Sonnenuntergang Ostsee - © Liisa
Gesehen: diesen Beitrag [und mich ziemlich aufgeregt darüber]
Gehört: einen neu entdeckten Podcast namens „Revolutions“ [Danke Michael für den Hinweis bei Twitter!]
Gelesen: u.a. (1) „Zu Besuch bei den Supermarkt-Tomaten
(2) ArtikelDie vier Krisen des Euro“ [Ulrike Herrmann erklärt in verständlichen Worten das, was „Eurokrise“ genannt wird und verhilft so wieder zu etwas mehr Durchblick, worum es überhaupt geht]
(3) „Schlangenkopf“ von Ulrich Ritzel
Getan: (1) in Wismar gewesen und nach all den Jahren endlich mal Frau Indica leibhaftig getroffen
(2) in niederländischen Archiven recherchiert und dabei eine Menge neuer niederländischer Vokabeln gelernt wie huwelijk, overleden, houtzager, schuitenvoerder, dwangarbeiders
Gegessen: u.a. Penne al arrabiata, Bagel mit Seelachs auf cream cheese, Windbeuteltorte, Apfelkompott von den diesjährigen Äpfeln aus unserem Garten, Birnenkompott von diesjährigen Birnen aus Nachbars Garten;
Getrunken: heiße Schokolade mit Kokos-Sahnehäubchen
Geärgert: (1) über Schmerztabletten, die nicht wirklich was bringen [Hallo? Schmerz, zieh endlich Leine!]

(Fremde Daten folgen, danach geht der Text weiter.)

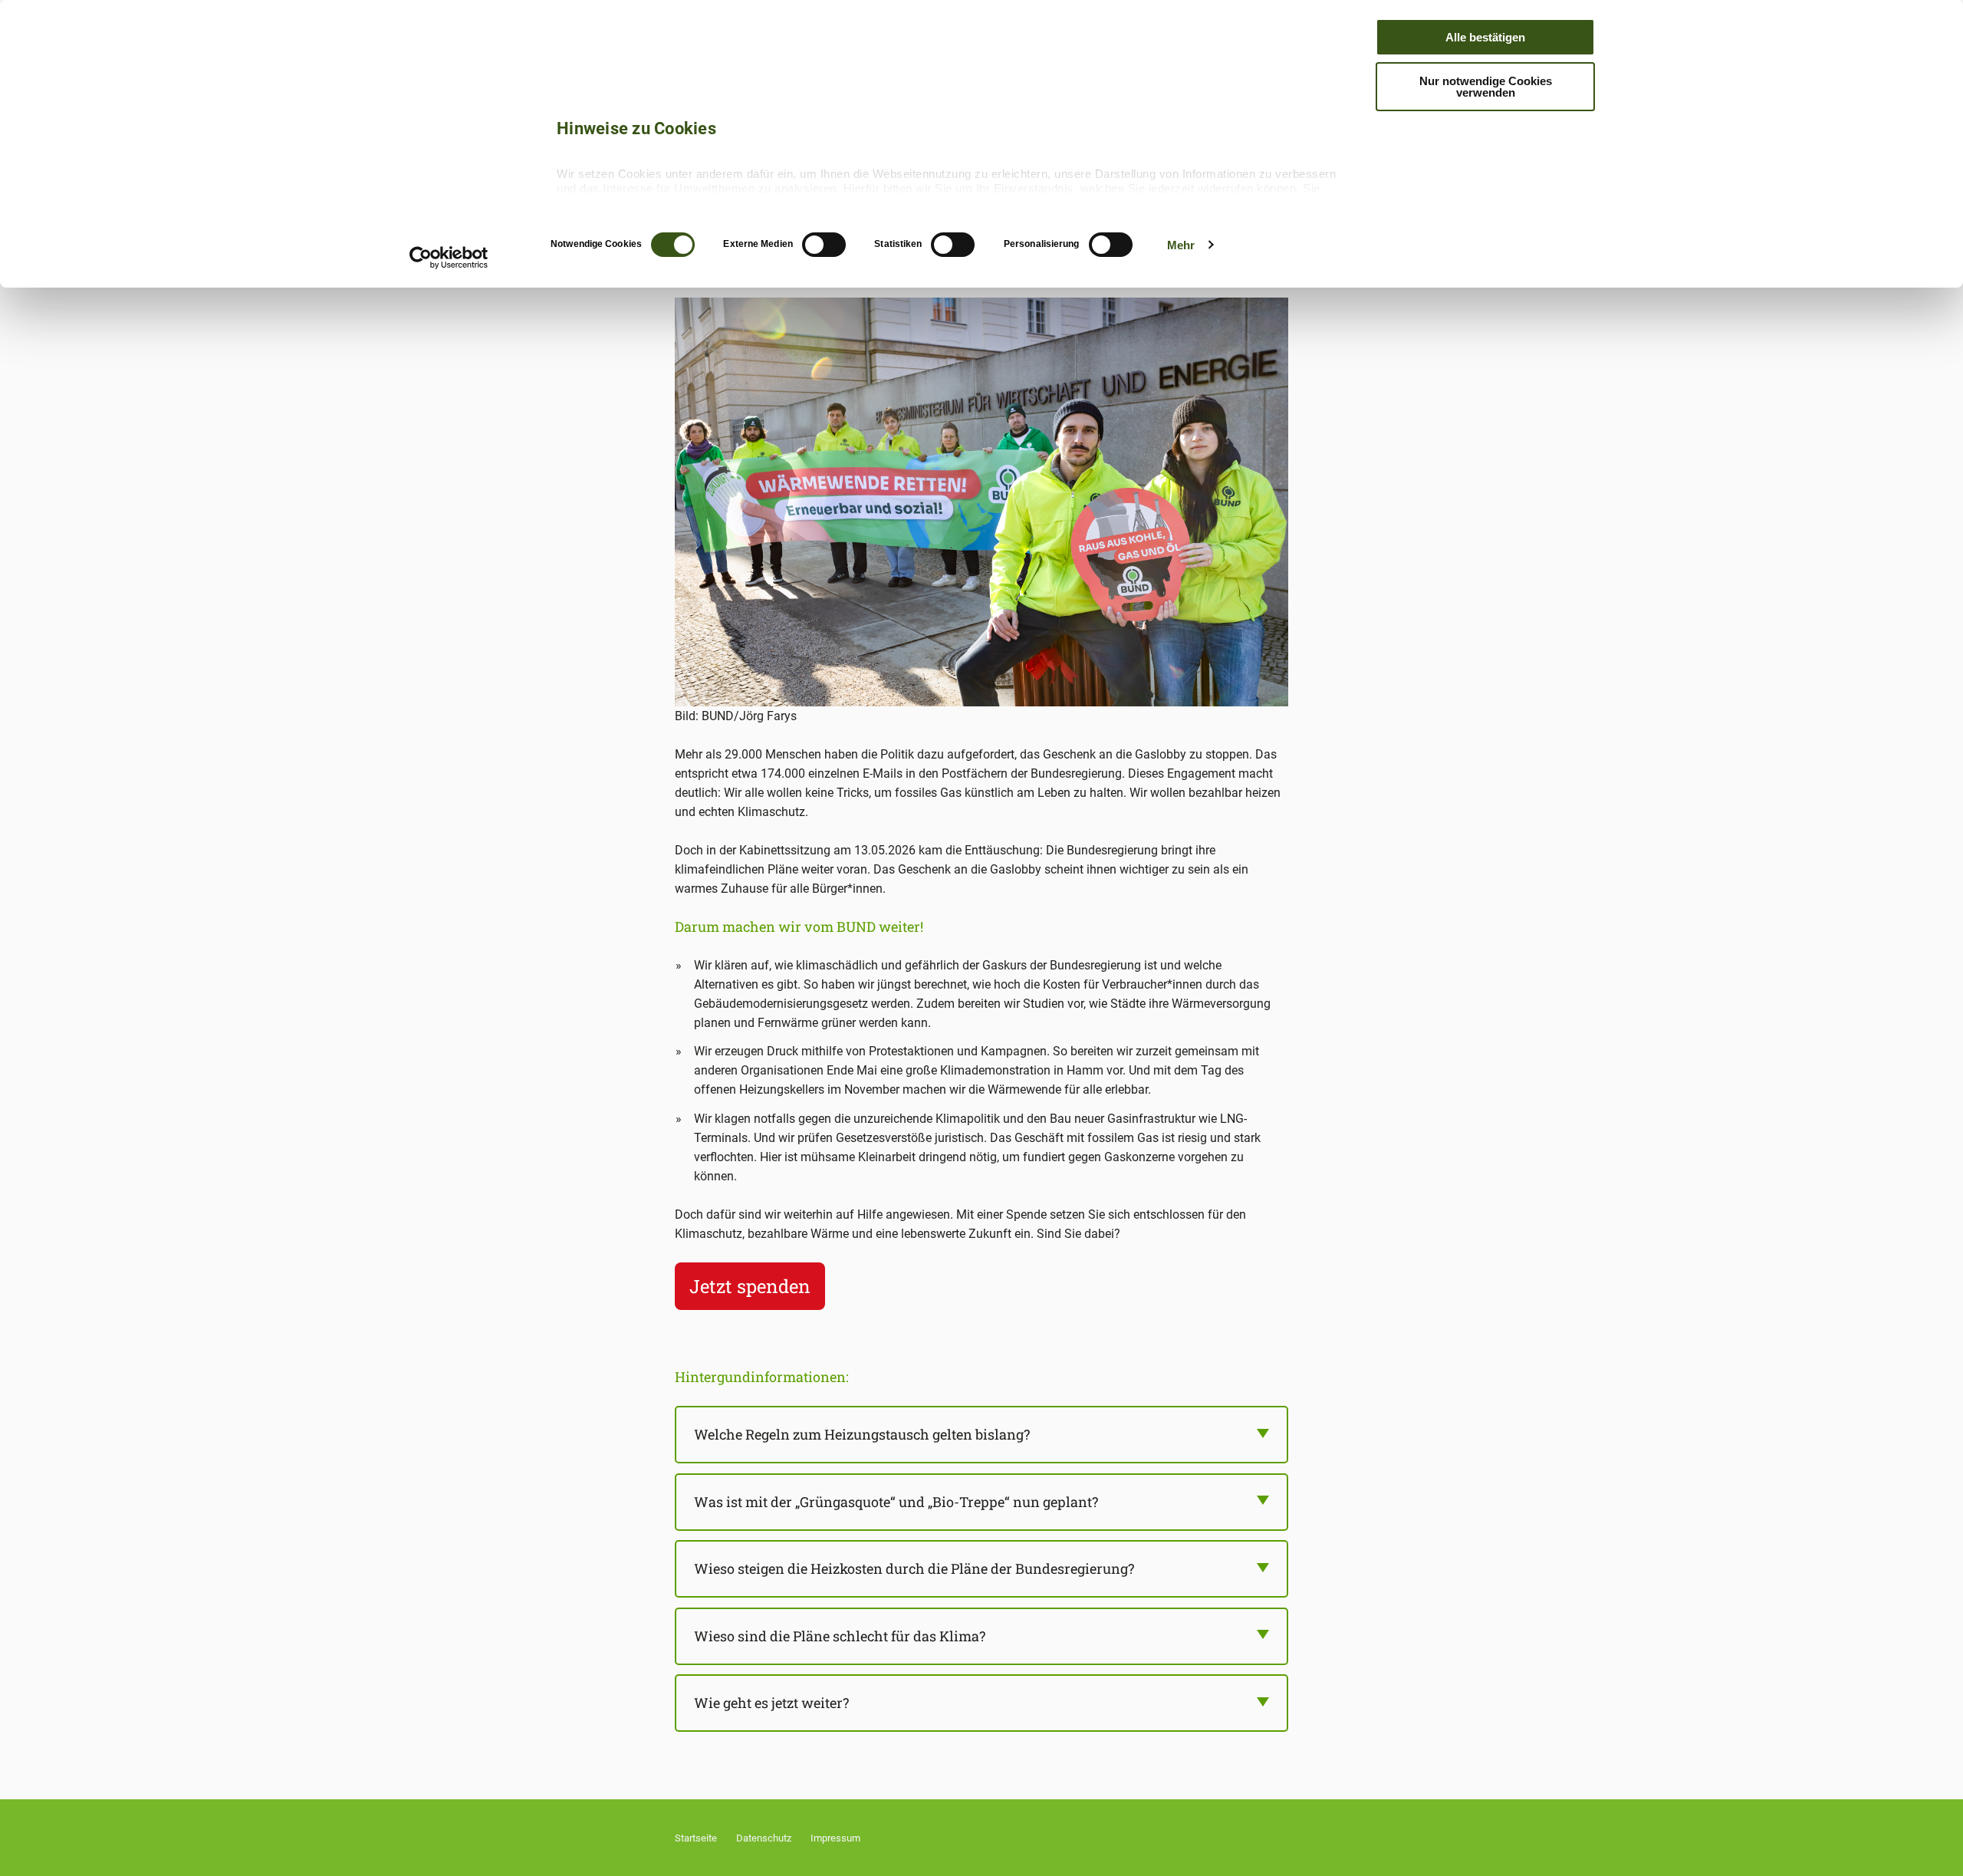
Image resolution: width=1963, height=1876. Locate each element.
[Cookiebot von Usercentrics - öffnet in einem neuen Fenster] (449, 257)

(2) mal wieder über die europäische Flüchtlingspolitik und die zynischen Äußerung, die unser Innenminister immer wieder zu dieser Thematik von sich gibt
(3) meine Krankenkasse zwingt mich jetzt quasi zur elektronischen Gesundheitskarte, indem sie einfach alle nicht elektronischen Gesundheitskarten zum 1. Januar 2014 für ungültig erklärt, egal wie lange die Gültigkeitsdauer vorher angegeben war [schmöchte das nicht!!]
Gefreut: u.a. Frau Indica, wie sie leibt und lebt, kennengelernt zu haben
Gelacht: über den Tweet „Das kann kein Zufall sein, dass sich Donnerstag auf Absinth reimt“ [von @diemitderkamera; da hat wohl die „Grüne Fee“ ordentlich zugeschlagen ;o)]
Gedacht: (1) tja … (in vielerlei Hinsicht) [im Hinblick auf das Wahlergebnis]
(2) so fühlt es sich also an, wenn einem ein sog. „Familiengeheimnis“ mitten ins Leben explodiert und plötzlich diverse Groschen, die bis dahin geklemmt haben, fallen
(3) Wiederbeleben ist ja schön und gut, aber wirklich um jeden Preis? [Im Bezug auf die Erste-Hilfe-Kampagne, die gefahren wurde/wird und die die Deutschen animieren soll, williger und fähiger zu werden Wiederbelebungsmaßnahmen zu ergreifen. Einerseits ja sicher sinnvoll und gut. Andererseits habe ich zu viele Fälle mitbekommen, wo auf Biegen und Brechen wiederbelebt wurde und die „Wiederbelebten“ danach lebenslange Pflegefälle waren oder eben im Wachkoma. Das mag nicht jeder Betroffene wollen und wünschen. Ein Arzt sprach in einem Interview von Wiederbelegungsversuchen bis zu zwei Stunden, weil es schon gelungen sei, Menschen nach zwei Stunden fortgesetzer Wiederbelebungsversuche ins Leben zurückzuholen.]
Geklickt: (1) Alberti’s Window [Danke Anke Gröner!]
(2) In which I go out drinking with German writers [Keine Ahnung, wie dieses Blog bisher an mir vorübergehen konnte! Katy Derbyshire geht mit deutschen Schriftstellern und Schriftstellerinnen etwas trinken und erzählt, worüber sie sich unterhalten haben und was so passiert ist; Danke an Isa für den Hinweis!]
(3) Absence of Water [Gigi Cifali hat verlassene leere Schwimmbäder fotografiert; Danke für den Hinweis Kiki!]